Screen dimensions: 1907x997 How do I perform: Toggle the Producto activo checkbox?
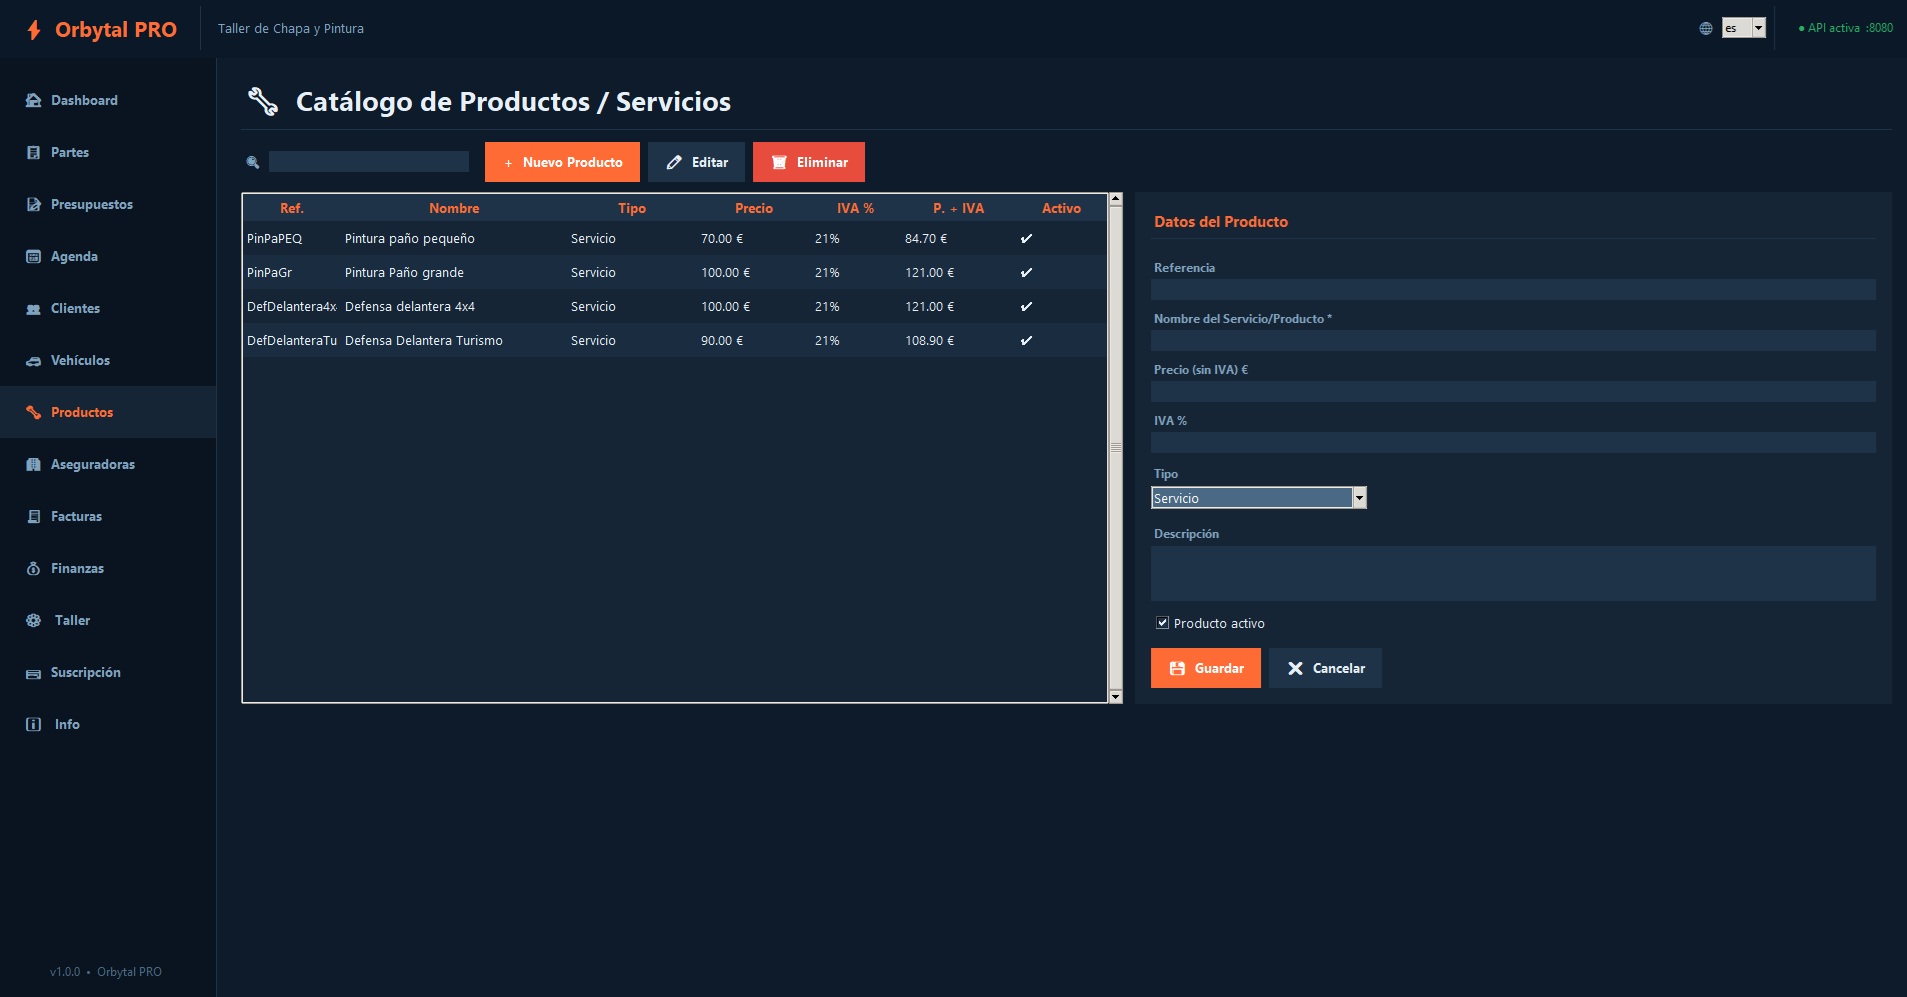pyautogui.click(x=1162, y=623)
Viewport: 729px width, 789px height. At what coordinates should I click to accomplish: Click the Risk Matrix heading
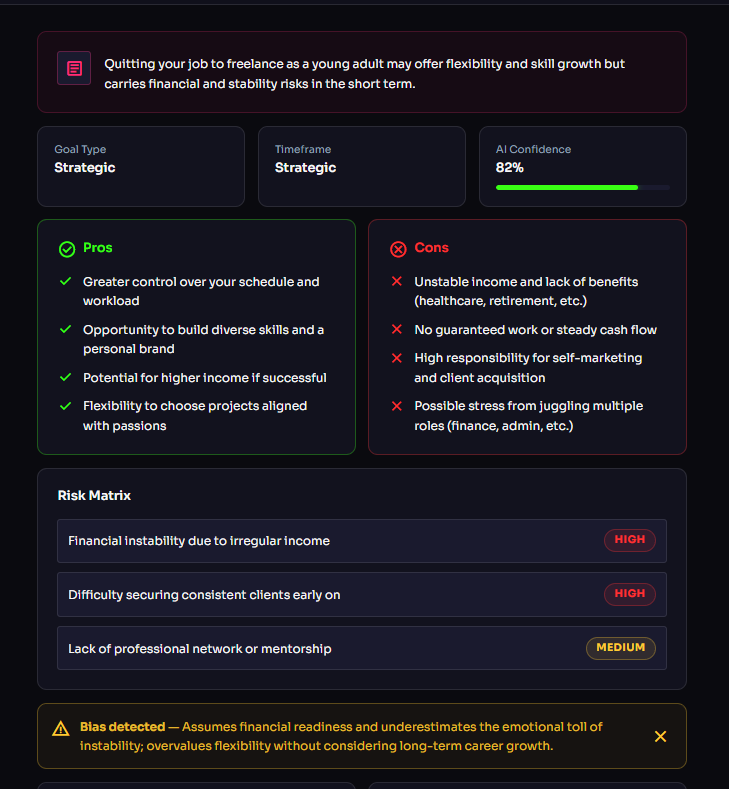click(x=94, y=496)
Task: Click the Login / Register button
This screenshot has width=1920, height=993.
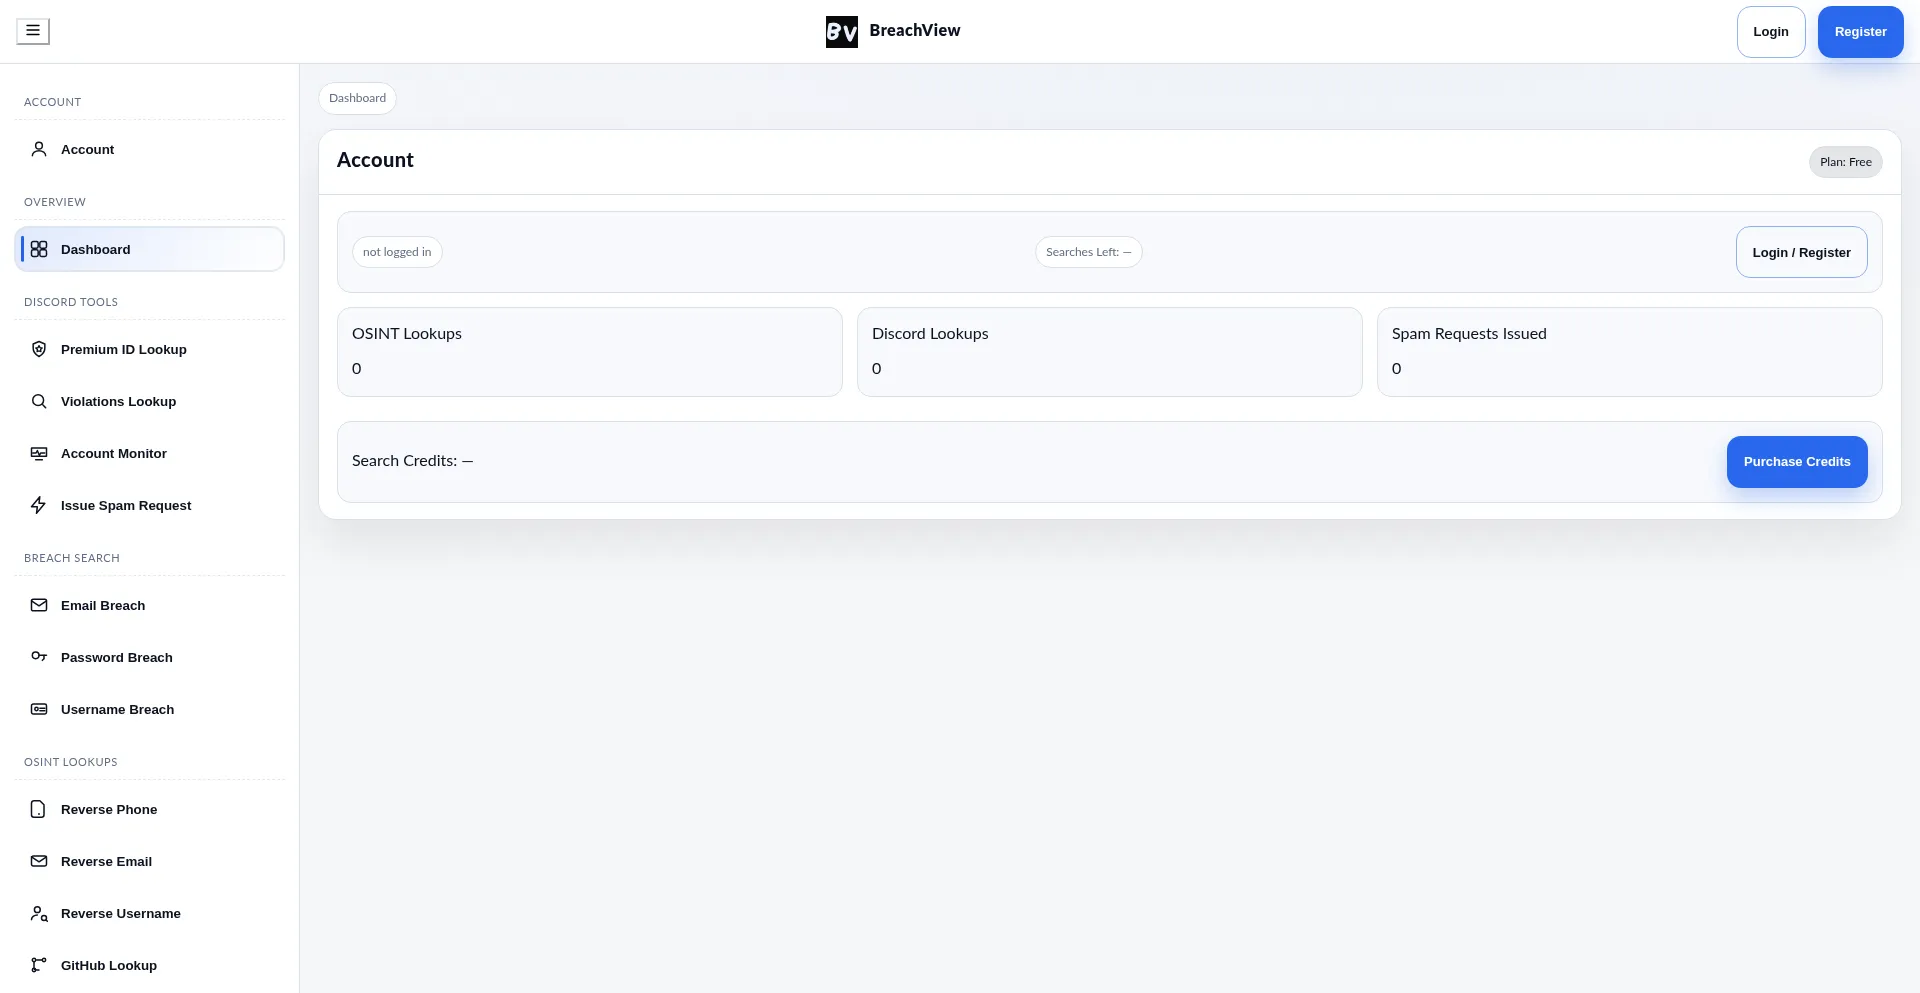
● ● ●
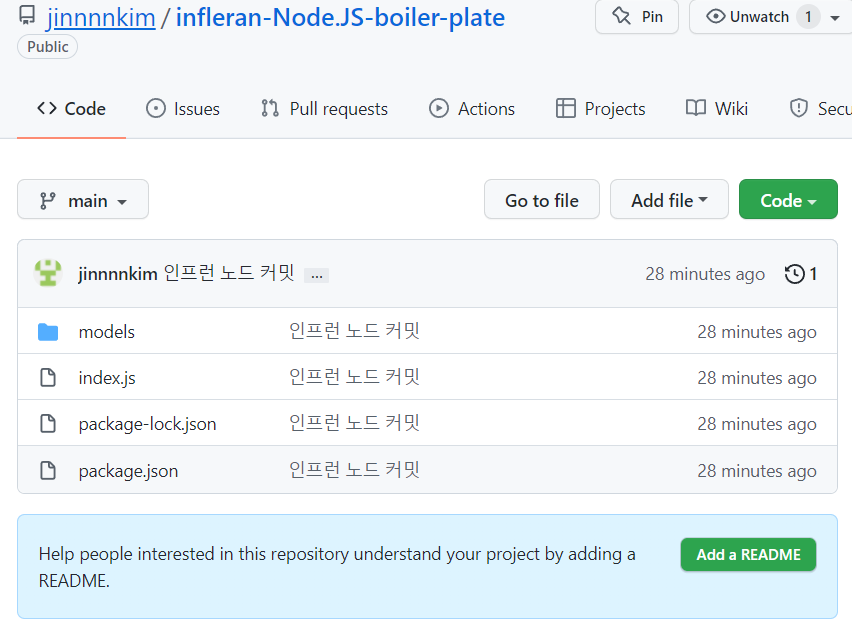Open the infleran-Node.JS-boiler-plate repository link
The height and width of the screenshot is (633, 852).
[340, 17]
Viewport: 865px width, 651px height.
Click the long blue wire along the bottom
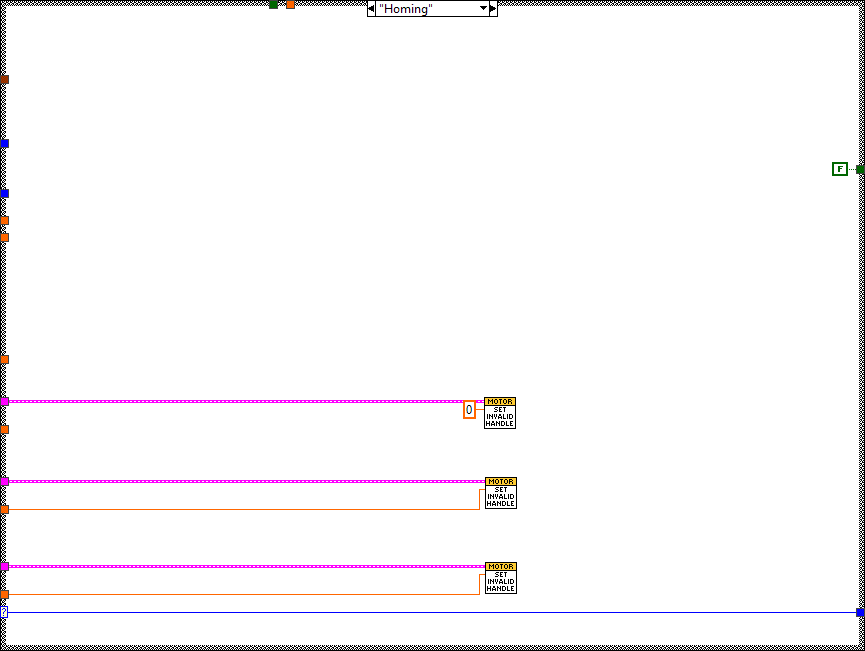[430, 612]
● ● ●
▸ What is required: With the pictures omitted, copy exactly the lines of the listing above starting at the line containing "Screen dimensions: 1907x997" and ending at the line containing "This screenshot has width=1920, height=993.", both included.

▸ Task answer:
Screen dimensions: 1907x997 How do I perform: Toggle the Producto activo checkbox?
pyautogui.click(x=1162, y=623)
Viewport: 729px width, 789px height. At what coordinates should I click to accomplish: Click the Risk Matrix heading
click(x=94, y=496)
Task: Click the Login / Register button
This screenshot has width=1920, height=993.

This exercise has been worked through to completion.